Modern athletic clothing isn't designed for long hours outdoors. It isn't designed for spending 12 hours in the sun. Those who lived outdoors may have something to contribute to our modern living. Or not. Everyone makes their own choice, and I choose loose fitting, long sleeve cotton shirts over modern sports gear.

Oh - and I wear jeans. If I'm outside in something else, I'm jogging when the temperature is above 80 deg or so. And leather boots work for me while riding horses.


----------



## Sunny

I like really thin, long sleeved "Under Armor" type shirts. They wick moisture in the summer and are great as a base layer in the winter.

Pshhh, don't talk about humidity until you live in AL! The heat doesn't bother me at all, but the humidity sucks big time. Most of the summer days it just feels like a giant sauna outside, no exaggeration.

I was driving home from the barn the other day around 5 PM and it was so humid that I had to have my wipers on medium low just to see. 0.o

To the point of my complaining, moisture wicking fabrics are a life saver. Otherwise the sweat never evaporates because of the already-wet air. 

I also drink a lot of Gatorade. Too much water makes me sick.

Other than that, I just suck it up. I work outside on my feet so riding is like a break to me. At least I get to sit down! :lol:
_Posted via Mobile Device_


----------



## COWCHICK77

I have never tried Under Armor.

I don't have a whole lot of experience with heat but cold, yes. Under Armor is great if your constantly moving, if you stop you get cold. (from what I hear) I know plenty of hunters that tried Under Armor then went back to plain 'ol wool for that reason, especially at 8000 ft in November hunting Elk.

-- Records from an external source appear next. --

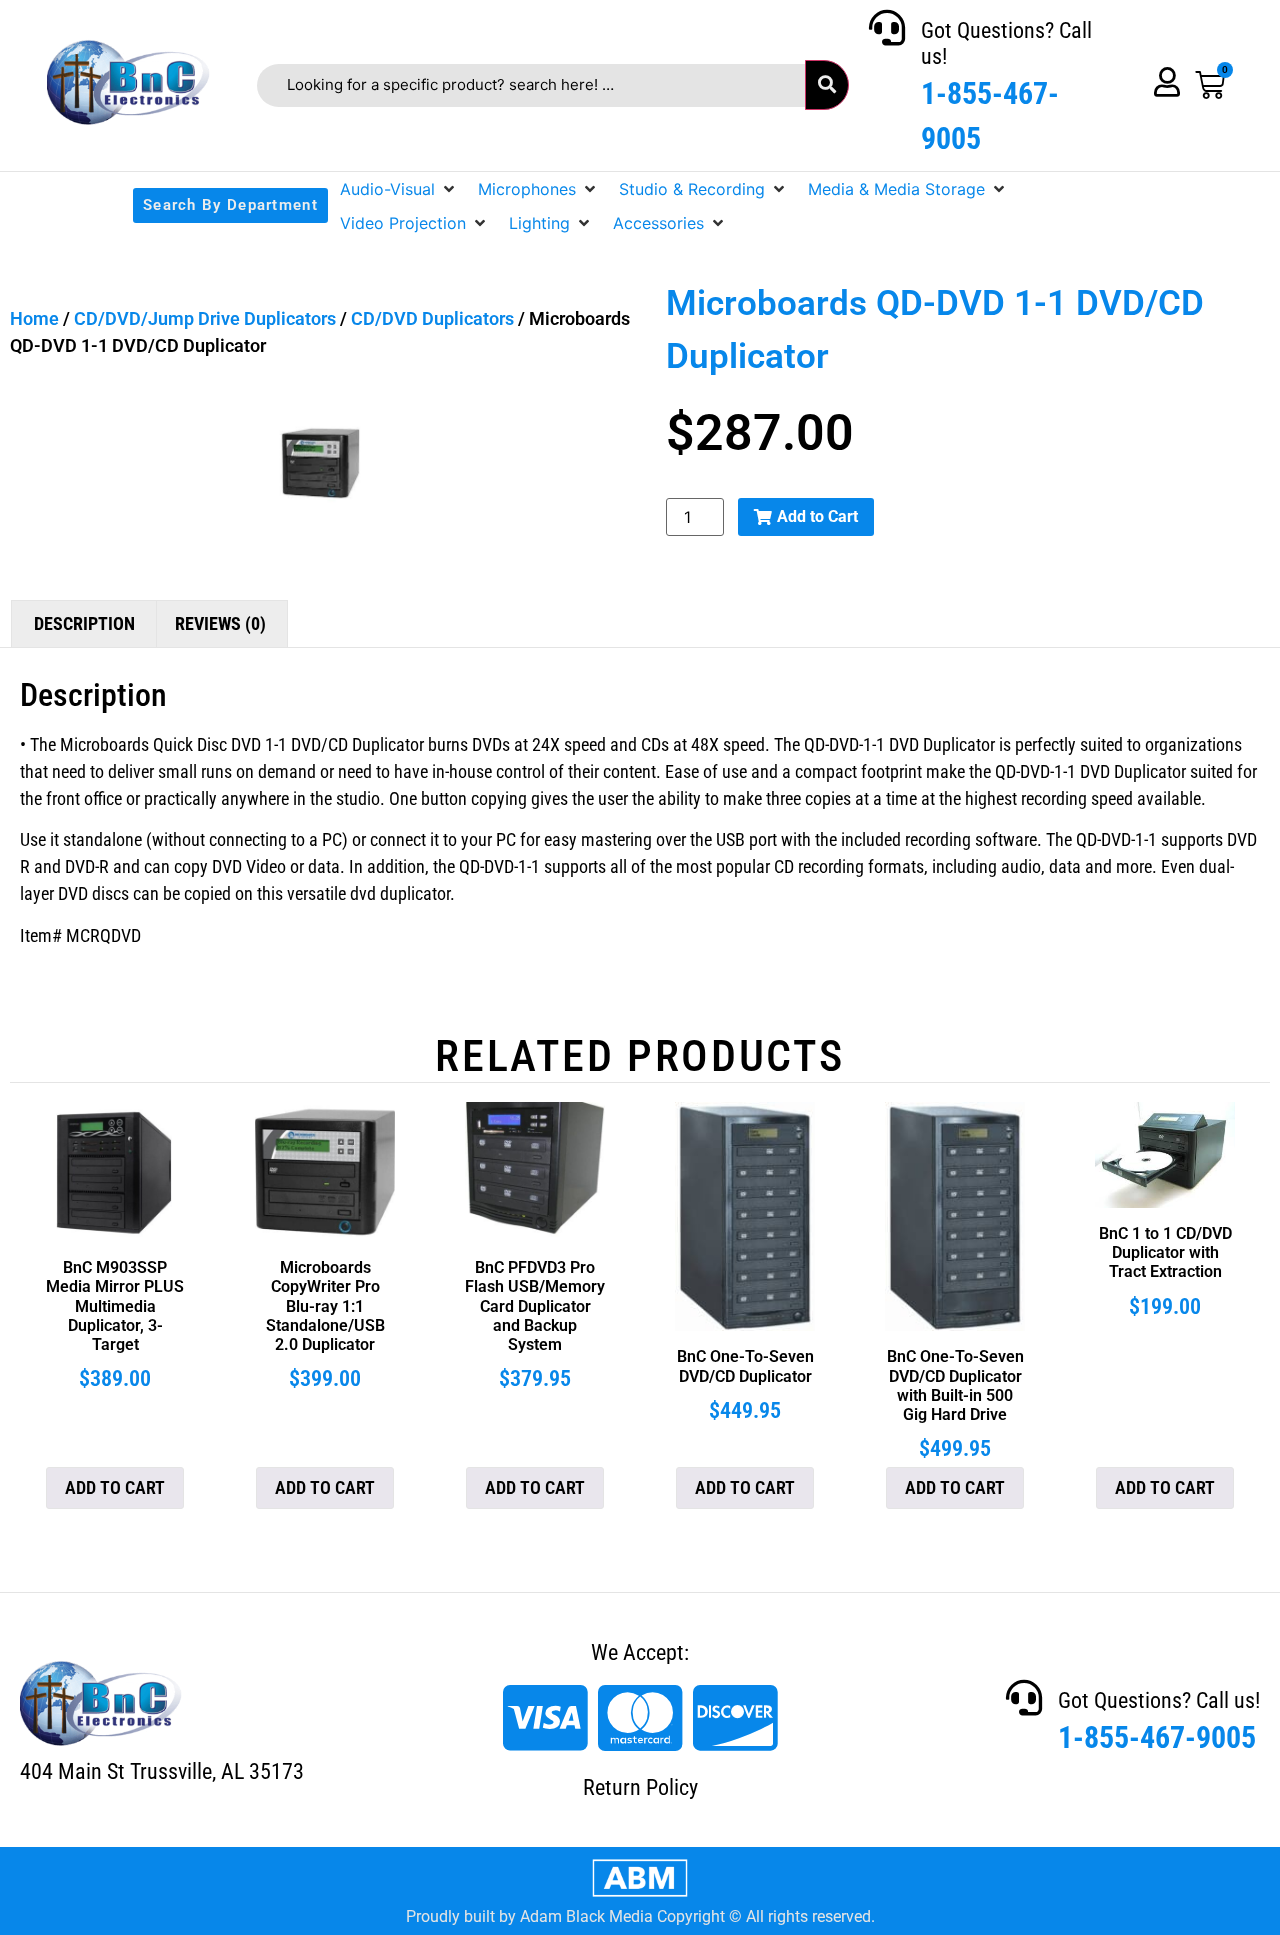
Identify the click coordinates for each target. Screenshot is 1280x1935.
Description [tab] (84, 623)
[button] (399, 189)
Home (34, 318)
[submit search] (827, 85)
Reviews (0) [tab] (220, 623)
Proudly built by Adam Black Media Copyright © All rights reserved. (640, 1916)
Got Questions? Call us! (1159, 1700)
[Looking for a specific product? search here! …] (531, 85)
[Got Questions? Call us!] (887, 28)
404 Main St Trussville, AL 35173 (162, 1771)
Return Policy (640, 1787)
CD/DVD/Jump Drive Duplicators (205, 318)
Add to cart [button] (115, 1487)
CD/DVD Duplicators (432, 318)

I love wool for cold weather, even if it gets wet, it is still warm. But if cotton gets wet, it gets cold, hence why I wear thin cotton in the summer. Made sense to me..lol
_Posted via Mobile Device_


----------



## mildot

bsms said:


> Modern athletic clothing isn't designed for long hours outdoors.

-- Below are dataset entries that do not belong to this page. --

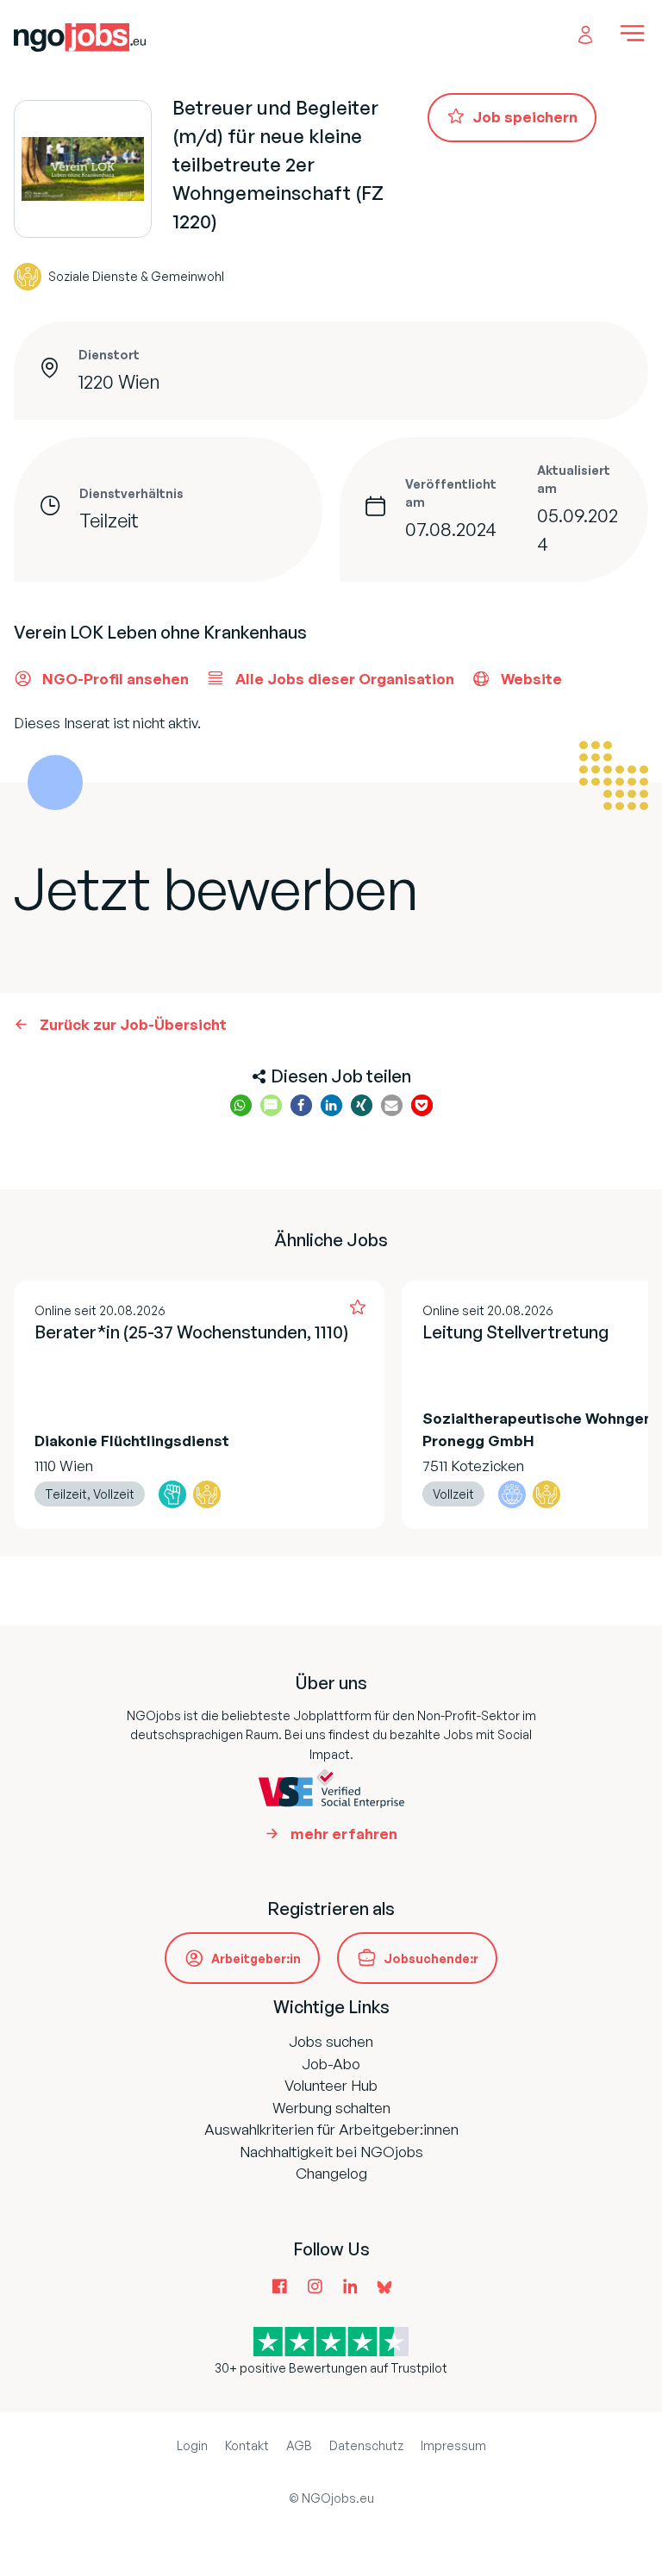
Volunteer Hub (331, 2085)
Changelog (331, 2173)
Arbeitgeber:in (256, 1958)
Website (531, 679)
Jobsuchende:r (431, 1958)
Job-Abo (331, 2064)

Really? Ever heard of backpackers?

They spend their entire day, day after day, outdoors with no shelter but a tent at night.

Nobody who is a serious backpacker wears anything cotton.

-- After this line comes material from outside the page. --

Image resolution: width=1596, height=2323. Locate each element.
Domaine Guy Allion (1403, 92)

Look, you can wear whatever suits you. But know that when you make absolute statements like the one above that are flat out not in the realm of reality, someone's gonna pipe up.


----------



## mildot

COWCHICK77 said:


> I love wool for cold weather, even if it gets wet, it is still warm.


So does polypropylene fleece and it weighs fractions of what wool does and dries much faster.


----------



## bsms

I've seen modern stuff to keep one WARM that is very good. I haven't seen anything for HOT weather that matches a loose fitting cotton shirt - and hot weather is the subject of this thread. I don't know about pants - I'll stick to my $15 Wrangler jeans. I've worn them in 120 deg heat, and they are good enough for that.

And cotton socks in hot weather feel better on my feet than any modern fabric substitute I've tried. And yes, I've worn them all day long in the desert, and for running, and inside my cowboy boots.

I've tried Under Armor hot weather gear, and it feels awful.


----------



## Sunny

I can't personally vouch for the actual name brand Under Armor because it's way too pricey! But I've used the Walmart off brand and I love it for the heat.
_Posted via Mobile Device_


----------



## bsms

It may be the stuff works better in a humid climate than in deserts. It feels clingy and slimy to me, but cotton might not work as well in places where the humidity is over 10%...

I used their stuff jogging over the winter in Korea, and it worked great as a bottom layer. I had a cotton sweatshirt, wool sweater and a leather jacket over the top, so I ended up looking like the Staypuft Marshmallow Man trying to lose weight.


----------



## Sunny

I can only dream of 10% humidity. Heck, I dream of 80% humidity. :lol:

Just checked the weather and currently, at 11:19 PM, the humidity is 94%. Blah.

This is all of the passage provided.